Results: Results revealed significant differences in accuracy (P < .05) and completeness (P < .05) scores among the chatbots, with ChatGPT-4o and DeepSeek outperforming Gemini Advanced in both categories. Significant differences in response times were also observed, with Gemini Advanced providing the quickest responses (P < .001). Additionally, correlations were found between accuracy and completeness scores (ρ: .719, P < .001), while response time showed a positive correlation with completeness (ρ: .144, P < .05). No significant correlation was found between accuracy and readability (P > .05).

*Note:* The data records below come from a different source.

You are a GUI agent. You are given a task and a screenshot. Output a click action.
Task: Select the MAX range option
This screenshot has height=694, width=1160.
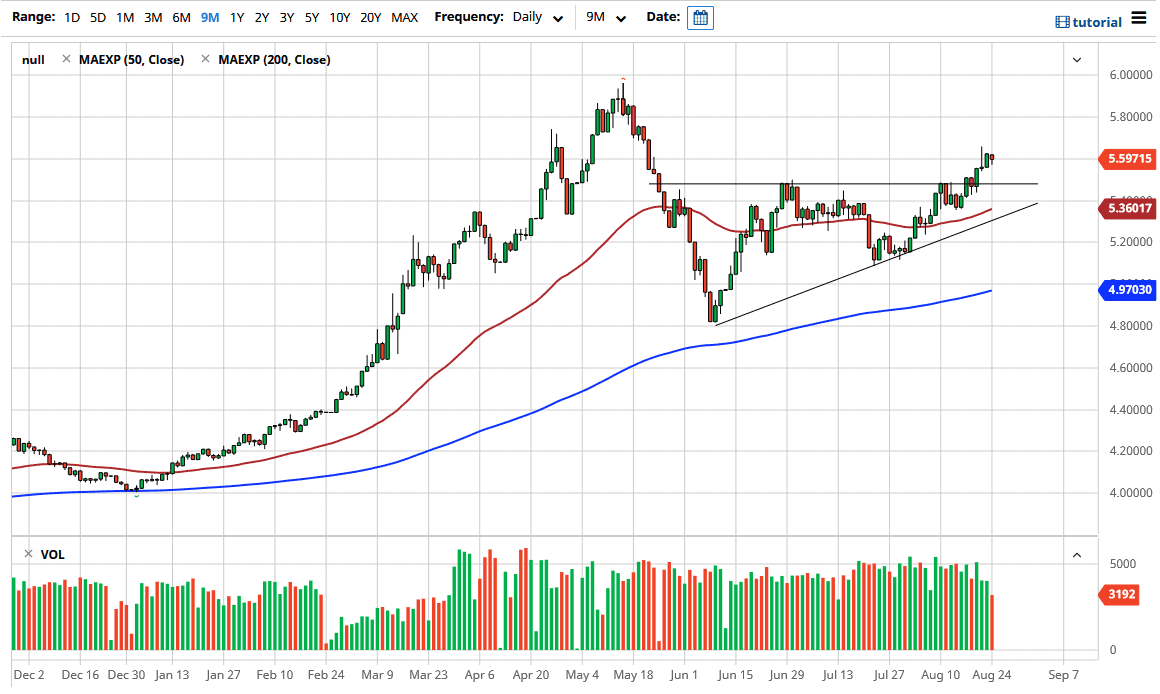tap(404, 17)
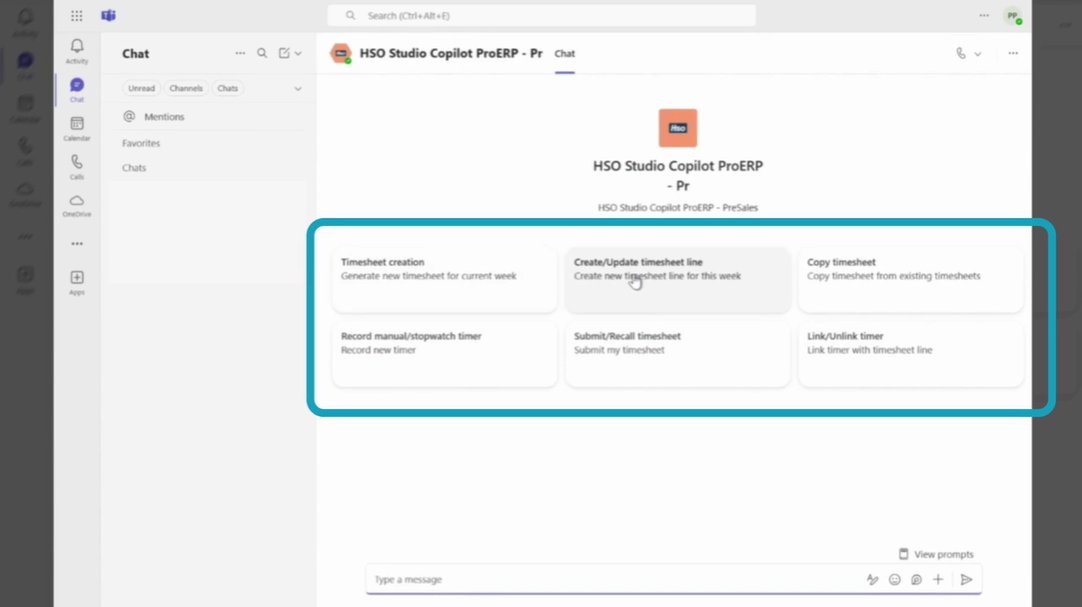
Task: Open Calls in the Teams sidebar
Action: tap(77, 166)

Conclusions: ChatGPT-4o and DeepSeek demonstrated superior performance in terms of accuracy and completeness when compared to Gemini Advanced. Regarding readability, DeepSeek scored the highest, while ChatGPT-4o showed the lowest. These findings highlight the importance of considering both the quality and readability of artificial intelligence-driven responses, in addition to response time, in clinical applications.

查看原文本刊更多论文

先进人工智能模型在未成熟恒牙牙髓治疗中的表现：ChatGPT-4 Omni、DeepSeek和Gemini在准确性、完整性、响应时间和可读性方面的比较

本研究旨在评估和比较三种先进的聊天机器人——chatgpt -4 Omni （chatgpt - 40）、DeepSeek和Gemini advanced在回答未成熟恒牙牙髓治疗相关问题方面的表现。评估的主要结果是准确性、完整性和可读性，而次要结果集中在反应时间和这些参数之间的潜在相关性。方法：根据美国牙髓医师协会提供的临床资源，共编制21个问题，包括立场陈述、临床注意事项和治疗方案指南，由3名经验丰富的儿科牙医和3名牙髓医师进行评估。记录准确性和完整性评分以及反应时间，并使用Flesch Kincaid阅读易用性评分、Flesch Kincaid Grade Level、Gunning Fog评分、SMOG指数和Coleman Liau指数评估可读性。结果：结果显示，聊天机器人在准确性（P < 0.05）和完整性（P < 0.05）得分上存在显著差异，chatgpt - 40和DeepSeek在这两个类别上都优于Gemini Advanced。在反应时间上也观察到显著差异，Gemini Advanced提供最快的反应（P < 0.001）。此外，准确性和完整性得分之间存在相关性（ρ:）。719, P < .001)，而反应时间与完备性呈正相关(ρ：。144, p < 0.05)。准确性与可读性之间无显著相关性（P < 0.05）。结论：与Gemini Advanced相比，chatgpt - 40和DeepSeek在准确性和完整性方面表现出优越的性能。在可读性方面，DeepSeek得分最高，而chatgpt - 40得分最低。这些发现强调了在临床应用中考虑人工智能驱动响应的质量和可读性以及响应时间的重要性。

本文章由计算机程序翻译，如有差异，请以英文原文为准。

求助全文

约1分钟内获得全文求助全文

来源期刊

Journal of endodontics 医学-牙科与口腔外科

CiteScore

8.80

自引率

9.50%

发文量

224

审稿时长

42 days

期刊介绍： The Journal of Endodontics, the official journal of the American Association of Endodontists, publishes scientific articles, case reports and comparison studies evaluating materials and methods of pulp conservation and endodontic treatment. Endodontists and general dentists can learn about new concepts in root canal treatment and the latest advances in techniques and instrumentation in the one journal that helps them keep pace with rapid changes in this field.